The background of my study:
In a Gibbs sampling where we sample $X$ (the variable of interests) and $Y$ from $P(X|Y)$ and $P(Y|X)$ respectively, where $X$ and $Y$ are $k$-dimensional random vectors. We know that the process is usually split into two stages:
- Burn-in Period, where we discard all the samples. Denote the samples as $X_1\sim X_t$ and $Y_1\sim Y_t$.
- "After-Burn-in" Period, where we average the samples $\bar{X} = \frac{1}{k}\sum_{i=1}^k X_{t+i}$ as our final desired result.
However, the samples in the "after-burn-in" sequence $X_{t+1}\sim X_{t+k}$ are not independently distributed. Therefore if I want to inspect the variance of the final result, it becomes
$$\operatorname{Var}[\bar{X}] = \operatorname{Var}\left[\sum_{i=1}^k X_{t+i}\right] = \frac{1}{k^2}\left(\sum_{i=1}^k\operatorname{Var}[X_{t+i}] + \sum_{i=1}^{k-1} \sum_{j=i+1}^k \operatorname{Cov}[X_{t+i},X_{t+j}]\right)$$
Here the term $\operatorname{Cov}[X_{t+i},X_{t+j}]$ is a $k\times k$ cross-covariance matrix applies to any $(i,j)$ with $i<j$.
For example, I have
$$X_{t+1} = (1,2,1)'\\ X_{t+2} = (1,0,2)'\\ X_{t+3} = (1,0,0)'\\ X_{t+4} = (5,0,-1)'$$
then I could estimate the covariance matrix $\operatorname{Cov}[X_{t+i}, X_{t+i+1}]$ with
$$ \frac{1}{3}\sum_{i=1}^3 (X_{t+i}-\mu_{t+i})(X_{t+i+1}-\mu_{t+i+1})' $$
Now I am interested in if the resulting estimation is significantly non-zero so that I need to include it into my variance estimation of $\operatorname{Var}[\bar{X}]$.
So here comes my questions:
- We sample $X_{t+i}$ from $P(X_{t+i}|Y_{t+i})$. Since $Y_{t+i}$ is changing, I think $X_{t+i}$ and $X_{t+i+1}$ are not from the same distribution, so $\operatorname{Cov}[X_{t+i},X_{t+j}]$ is not the same as $\operatorname{Cov}[X_{t+i},X_{t+i}]$. Is this statement correct?

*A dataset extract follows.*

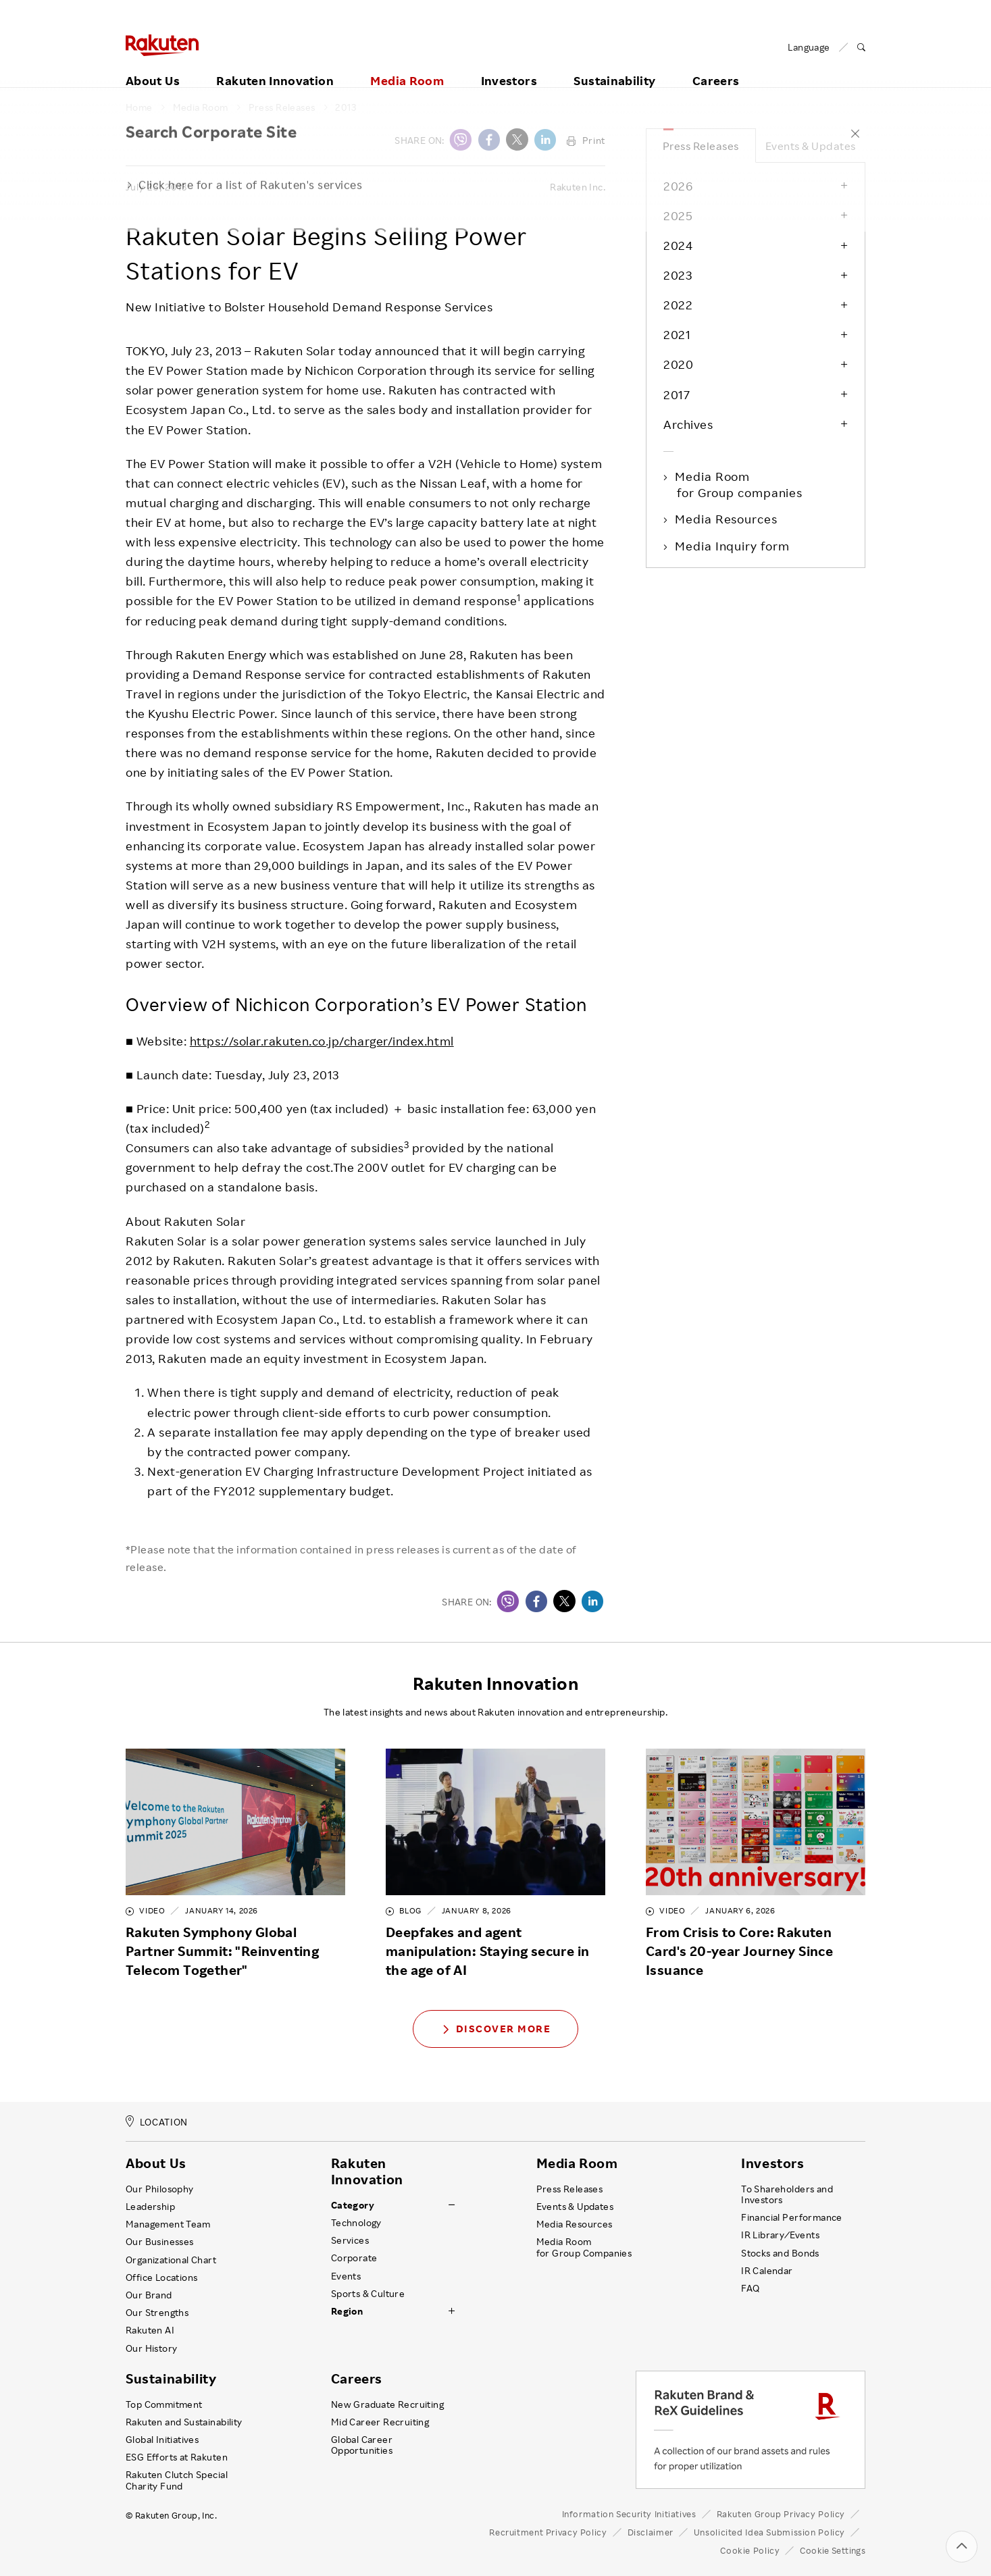  What do you see at coordinates (322, 1040) in the screenshot?
I see `https://solar.rakuten.co.jp/charger/index.html` at bounding box center [322, 1040].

- Suppose I have enough data to estimate $\operatorname{Cov}[X_{t+i},X_{t+i+1}]$ (neighboring samples in the sequence), is there any way to test if the covariance matrix is significantly a non-zero matrix? Broadly speaking, I am interested in an indicator which guides me to some meaningful cross-covariance matrices that should be included in my final variance estimation.